◆ RECORDED DATA:
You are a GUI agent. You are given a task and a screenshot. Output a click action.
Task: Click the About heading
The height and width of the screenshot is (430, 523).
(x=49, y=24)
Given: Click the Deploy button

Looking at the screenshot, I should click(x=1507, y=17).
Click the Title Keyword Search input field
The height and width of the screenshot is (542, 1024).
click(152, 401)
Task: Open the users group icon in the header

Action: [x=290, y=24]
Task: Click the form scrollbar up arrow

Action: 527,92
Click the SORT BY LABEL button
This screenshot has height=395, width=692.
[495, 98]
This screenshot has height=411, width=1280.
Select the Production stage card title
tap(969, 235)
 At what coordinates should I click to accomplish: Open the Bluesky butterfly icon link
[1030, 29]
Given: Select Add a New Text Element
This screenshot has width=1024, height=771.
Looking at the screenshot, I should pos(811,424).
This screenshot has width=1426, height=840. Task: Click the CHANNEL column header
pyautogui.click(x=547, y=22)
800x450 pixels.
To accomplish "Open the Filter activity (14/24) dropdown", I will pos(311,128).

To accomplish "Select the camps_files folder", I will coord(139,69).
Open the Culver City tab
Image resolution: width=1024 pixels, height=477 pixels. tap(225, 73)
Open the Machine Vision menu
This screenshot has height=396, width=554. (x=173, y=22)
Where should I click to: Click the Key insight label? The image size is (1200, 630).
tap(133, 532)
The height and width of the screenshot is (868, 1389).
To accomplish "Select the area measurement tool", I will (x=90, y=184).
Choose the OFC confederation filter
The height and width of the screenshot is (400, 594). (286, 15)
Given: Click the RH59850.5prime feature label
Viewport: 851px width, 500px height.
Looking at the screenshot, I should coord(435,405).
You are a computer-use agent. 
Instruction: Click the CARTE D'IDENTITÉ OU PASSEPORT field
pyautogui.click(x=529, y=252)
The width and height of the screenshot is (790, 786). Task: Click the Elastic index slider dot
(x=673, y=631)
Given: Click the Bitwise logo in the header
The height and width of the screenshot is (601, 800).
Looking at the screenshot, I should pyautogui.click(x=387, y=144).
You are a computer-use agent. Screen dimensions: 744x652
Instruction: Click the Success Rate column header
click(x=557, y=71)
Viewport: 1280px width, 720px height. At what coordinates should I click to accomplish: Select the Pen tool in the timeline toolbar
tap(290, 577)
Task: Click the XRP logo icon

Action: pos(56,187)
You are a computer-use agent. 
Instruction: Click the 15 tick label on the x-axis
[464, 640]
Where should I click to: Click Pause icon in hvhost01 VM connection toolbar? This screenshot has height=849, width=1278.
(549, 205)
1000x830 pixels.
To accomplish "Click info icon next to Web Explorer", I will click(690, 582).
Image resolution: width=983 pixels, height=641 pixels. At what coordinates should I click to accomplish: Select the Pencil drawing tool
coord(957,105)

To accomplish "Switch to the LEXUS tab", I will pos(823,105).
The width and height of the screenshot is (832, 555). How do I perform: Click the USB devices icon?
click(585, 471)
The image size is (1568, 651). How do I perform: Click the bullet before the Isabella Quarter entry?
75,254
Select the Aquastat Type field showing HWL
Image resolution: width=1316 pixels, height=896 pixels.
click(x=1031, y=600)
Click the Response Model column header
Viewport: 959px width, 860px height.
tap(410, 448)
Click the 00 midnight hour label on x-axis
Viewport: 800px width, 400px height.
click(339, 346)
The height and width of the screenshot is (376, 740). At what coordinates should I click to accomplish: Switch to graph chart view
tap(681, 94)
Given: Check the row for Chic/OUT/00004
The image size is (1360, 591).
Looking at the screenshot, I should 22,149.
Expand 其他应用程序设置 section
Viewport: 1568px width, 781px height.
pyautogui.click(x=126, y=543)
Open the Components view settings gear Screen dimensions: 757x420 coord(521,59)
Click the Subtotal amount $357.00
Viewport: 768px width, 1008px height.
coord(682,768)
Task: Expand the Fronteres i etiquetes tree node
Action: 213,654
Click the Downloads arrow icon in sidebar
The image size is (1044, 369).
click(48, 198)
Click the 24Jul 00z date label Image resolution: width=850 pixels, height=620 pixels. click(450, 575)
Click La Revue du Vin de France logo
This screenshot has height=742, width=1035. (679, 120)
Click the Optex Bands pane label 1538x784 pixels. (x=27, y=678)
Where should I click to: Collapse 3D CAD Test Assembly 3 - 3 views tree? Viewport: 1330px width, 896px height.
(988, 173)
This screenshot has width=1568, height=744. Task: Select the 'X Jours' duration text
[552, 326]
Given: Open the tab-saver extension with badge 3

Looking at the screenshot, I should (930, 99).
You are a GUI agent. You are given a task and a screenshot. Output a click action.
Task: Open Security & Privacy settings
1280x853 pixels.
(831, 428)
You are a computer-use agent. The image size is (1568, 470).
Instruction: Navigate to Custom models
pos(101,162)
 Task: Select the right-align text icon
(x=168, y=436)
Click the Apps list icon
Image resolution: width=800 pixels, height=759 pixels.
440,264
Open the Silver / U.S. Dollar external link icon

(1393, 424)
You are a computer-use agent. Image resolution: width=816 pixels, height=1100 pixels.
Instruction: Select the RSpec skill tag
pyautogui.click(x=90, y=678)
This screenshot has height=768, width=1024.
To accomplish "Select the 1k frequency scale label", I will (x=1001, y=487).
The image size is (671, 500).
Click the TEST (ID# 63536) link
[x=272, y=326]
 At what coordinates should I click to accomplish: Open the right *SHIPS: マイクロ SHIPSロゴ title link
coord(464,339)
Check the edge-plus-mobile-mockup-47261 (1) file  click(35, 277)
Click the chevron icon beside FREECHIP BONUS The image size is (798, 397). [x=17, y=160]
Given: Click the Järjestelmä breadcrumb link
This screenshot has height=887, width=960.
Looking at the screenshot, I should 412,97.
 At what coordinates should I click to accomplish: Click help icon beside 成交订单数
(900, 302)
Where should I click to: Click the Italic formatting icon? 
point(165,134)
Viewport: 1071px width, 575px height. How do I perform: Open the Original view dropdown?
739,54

◆ EXERCISE DIRECTIONS:
Here the output must be the lines above from the line with "Select the Production stage card title" to the line with "800x450 pixels.", both included, duplicated word for word and nothing else.

◆ EXERCISE SOLUTION:
Select the Production stage card title
tap(969, 235)
 At what coordinates should I click to accomplish: Open the Bluesky butterfly icon link
[1030, 29]
Given: Select Add a New Text Element
This screenshot has width=1024, height=771.
Looking at the screenshot, I should pos(811,424).
This screenshot has width=1426, height=840. Task: Click the CHANNEL column header
pyautogui.click(x=547, y=22)
800x450 pixels.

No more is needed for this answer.